Then the Lord says at the end of verse 3, "These have chosen their own ways, and their soul delights in their abominations." Some would say they exercised their God-given free wills and chose to become apostate from the true religion of the Jews. They have freely chosen to reject God and their souls love the things God calls "abominations". And this, they say, is because men have free will.
Now some would say that while men obviously have free will, it seems God must not have free will. Or at the very least, they deny God's right to act in certain ways. To be more specific, they would say God does not have free will in the sense that He is under a self-imposed moral obligation to treat all men everywhere equally with love and respect. There is no Scriptural support for such a statement, but it is a commonly held view. In fact, it is said that God loves and respects mankind so much that He allows men to freely choose to go their own way and abandon God and reject Christ and there's really not much He can do to prevent it because He has given them the freedom to do exactly that. God sent His Son to the cross and He offers all men everywhere the chance to accept Christ. But that's about all He can do. God respects the free will of man too much to coerce or manipulate him to love and accept His Son against their wills.
But in the next verse of our text we see that God is not willing to allow men this kind of freedom of will, especially men who claim to belong to God, without bringing serious consequences to bear upon them for their choosing to love abominations. God holds all men accountable for the choices they make. Here we read that God exercises His free will and makes a choice:
God called them, He spoke to them, but they freely chose not to listen to God. Isn't free will a wonderful thing?
Having this ability to choose whatever one desires is not a wonderful thing because fallen men consistently choose sin over God. Even in spite of God's calling and speaking to the men of Judah, they ". . . chose that in which I did not delight." Yes, men can choose to do whatever they want, but what do men want? Men do not naturally want to be holy. They want to sin. These men, in spite of God's reaching out to them repeatedly by means of the prophets, delighted in abominations.
This inability to freely choose to follow God and be obedient to Him is the result of the curse of Adam's sin. When unsaved men choose between sin and holiness, they always "freely" choose sin. They choose exactly what they want, what they will to have. Now if this really is the case, namely, that men can choose whatever they want, but they always want sin rather than holiness, then do they really choose freely? If unregenerate men always choose in the direction of sin and self and rebellion, to the neglect of God and holiness and obedience, can their choice genuinely be considered an act of "free will"?

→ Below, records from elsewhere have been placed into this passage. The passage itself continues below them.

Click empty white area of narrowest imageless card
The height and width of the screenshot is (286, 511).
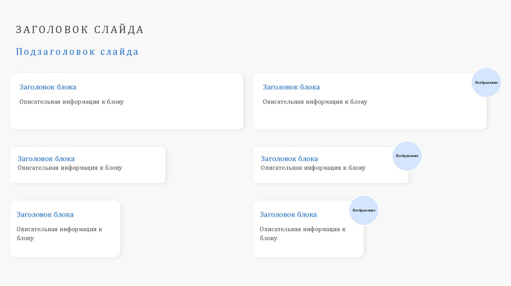point(90,249)
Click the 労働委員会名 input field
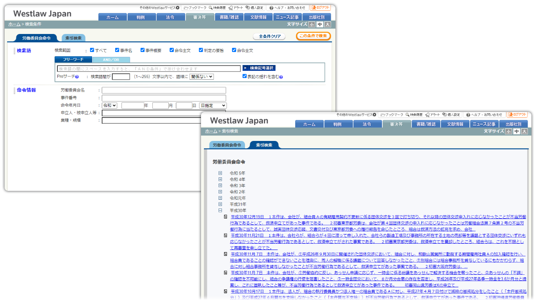This screenshot has width=536, height=302. (164, 90)
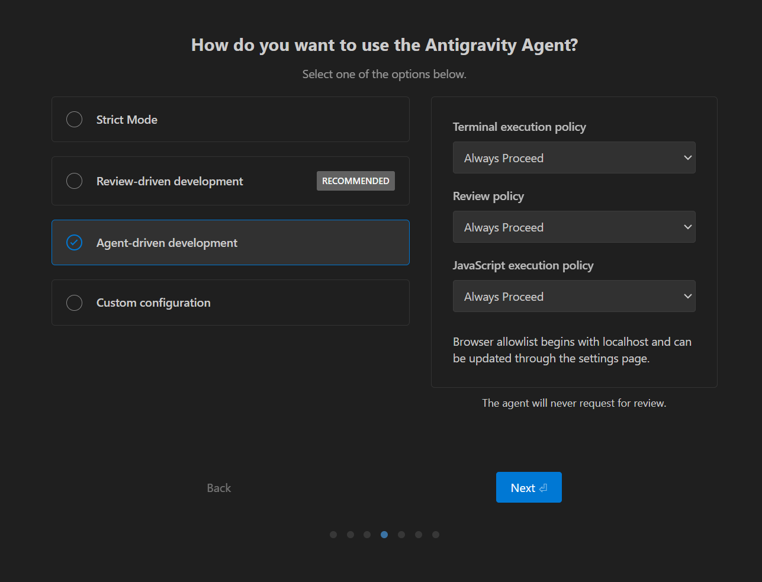Select the third pagination dot

[367, 535]
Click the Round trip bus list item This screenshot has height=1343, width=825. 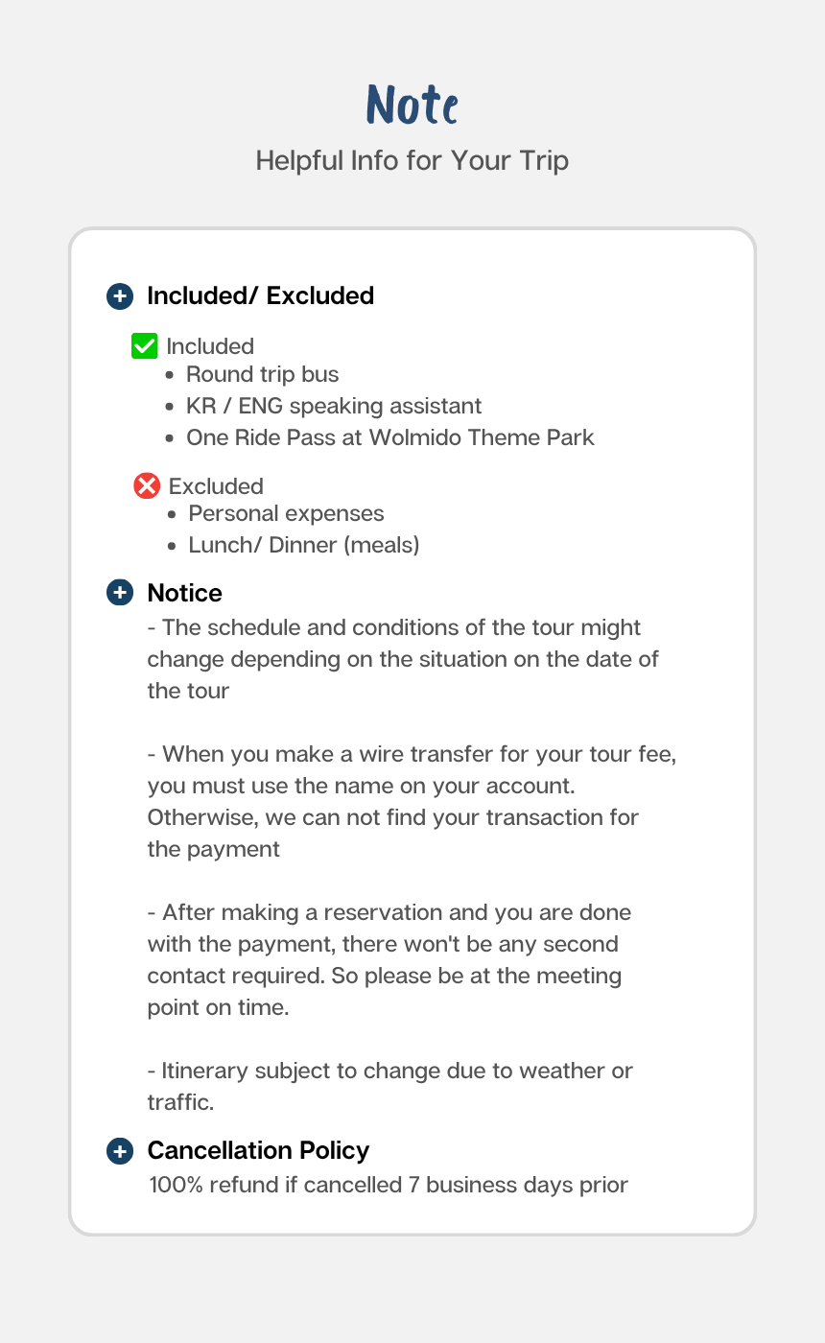(263, 374)
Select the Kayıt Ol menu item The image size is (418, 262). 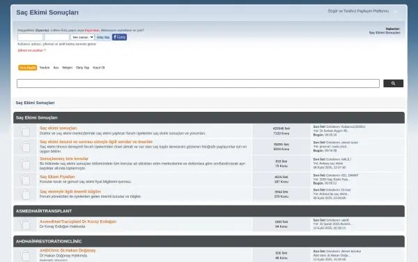[x=99, y=68]

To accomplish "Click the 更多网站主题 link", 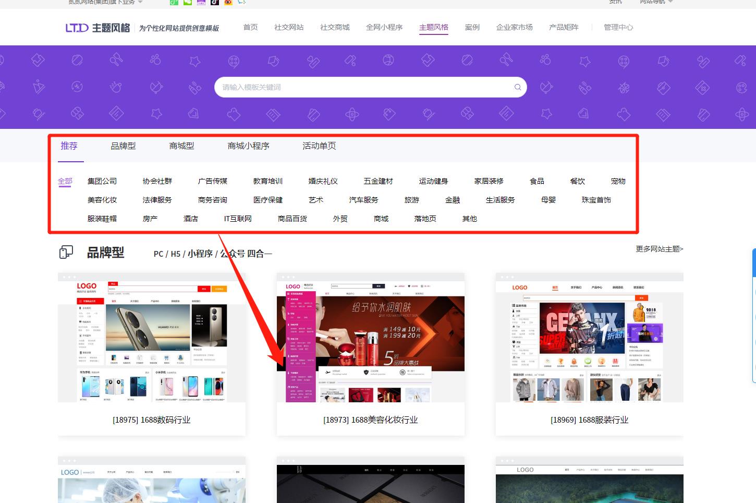I will [659, 249].
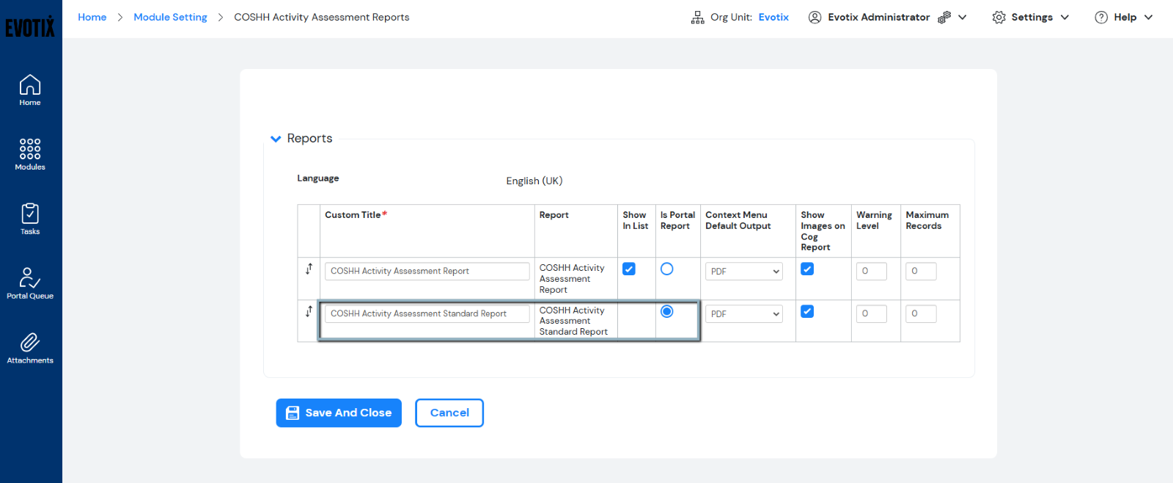Click Custom Title field of first report
The height and width of the screenshot is (483, 1173).
(427, 272)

It would seem that a truly free will would at least occasionally result in a nearly sinless life. You would expect to eventually find someone somewhere who had chosen never to sin at all. If right moral choices are based solely upon free and uninfluenced acts of the human will, then, although it would be quite rare, it seems reasonable to think that somebody out there besides the Lord Jesus would be able to truthfully say, "I have never sinned."
But that is not the case. On the contrary, the Bible tells us exactly the opposite. With the single exception of Jesus Christ, all men who have ever lived or ever will live, have sinned and have fallen short of sinless perfection. All, without exception, sin. A lot. But if the doctrine of free will as it is generally understood is true, if it is true that from birth, or at the very least, from the so-called age of accountability, all people have the innate capacity to make right moral choices, then how is it possible that no one has ever succeeded in living a perfectly holy life? Or even a substantially holy life? Or even living sin-free for a year? Or for a month? Or even one week? Sometimes I wonder if it is possible to go one entire 24-hour period without committing a sin in either word, thought or deed. I don't know about you, but I've even sinned in my sleep.
But God has totally and completely free will. He is sovereign over all of His creation. He does what He pleases. Everything He does is good. And He is fully capable of saving men, all men, from all their sins. He has chosen no to do so. Obviously, this is true. And He obviously holds men responsible for their actions. In this passage He says, "I also will choose harsh treatment for them and bring their fears upon them, because when I called, no one answered, when I spoke, they did not listen; but they did what was evil in my eyes and chose that in which I did not delight.”
The London Confession explains very succinctly what the Bible teaches in regard to the will of man and the will of God:
1689 London Baptist Confession of Faith
Chapter 9: Of Free Will
3. Man, by his fall into a state of sin, hath wholly lost all ability of will to any spiritual good accompanying salvation; so as a natural man, being altogether averse from that good, and dead in sin, is not able by his own strength to convert himself, or to prepare himself thereunto. (Romans 5:6; Romans 8:7; Ephesians 2:1, 5; Titus 3:3-5; John 6:44)
4. When God converts a sinner, and translates him into the state of grace, he freeth him from his natural bondage under sin, and by his grace alone enables him freely to will and to do that which is spiritually good; yet so as that by reason of his remaining corruptions, he doth not perfectly, nor only will, that which is good, but doth also will that which is evil. (Colossians 1:13; John 8:36; Philippians 2:13; Romans 7:15, 18, 19, 21, 23)
5. This will of man is made perfectly and immutably free to good alone in the state of glory only. (Ephesians 4:13)
That is an excellent statement concerning the effects of the sin of Adam upon the wills of men. We all have wills, but we have fallen wills that possess an incurable desire for sin, except that God sets them truly free, and then only in eternity. But what does the Bible teach us about the will of God?
Chapter 3: Of God's Decree
1. God hath decreed in himself, from all eternity, by the most wise and holy counsel of his own will, freely and unchangeably, all things, whatsoever comes to pass; yet so as thereby is God neither the author of sin nor hath fellowship with any therein; nor is violence offered to the will of the creature, nor yet is the liberty or contingency of second causes taken away, but rather established; in which appears his wisdom in disposing all things, and power and faithfulness in accomplishing his decree. (Isaiah 46:10; Ephesians 1:11; Hebrews 6:17; Romans 9:15, 18; James 1:13; 1 John 1:5; Acts 4:27, 28; John 19:11; Numbers 23:19; Ephesians 1:3-5)
3. By the decree of God, for the manifestation of his glory, some men and angels are predestinated, or foreordained to eternal life through Jesus Christ, to the praise of his glorious grace; others being left to act in their sin to their just condemnation, to the praise of his glorious justice. (1 Timothy 5:21; Matthew 25:34; Ephesians 1:5, 6; Romans 9:22, 23; Jude 4)
This is how God exercises His free will. He has decreed in Himself, according to His own purposes for everything He has made, everything that comes to pass. This includes the salvation of His people from their sins for eternal life through Jesus Christ. It also includes His leaving others in their sin and in the abominations in which their souls delight. The salvation of His people is to the praise of His glorious grace, and the condemnation of the guilty is also to the praise of His glorious justice. God works all things according to the purposes of His own good and glorious free will.
These are the things we believe because these are the things the Bible teaches us. And in our text, in verses 2 and 5, we see that God delights in those who tremble at His word. Even though some things in the Scriptures may cause us to tremble, it is the God who has heaven as His throne and the earth as His footstool who has said it. We would do well to listen and believe all that He has said.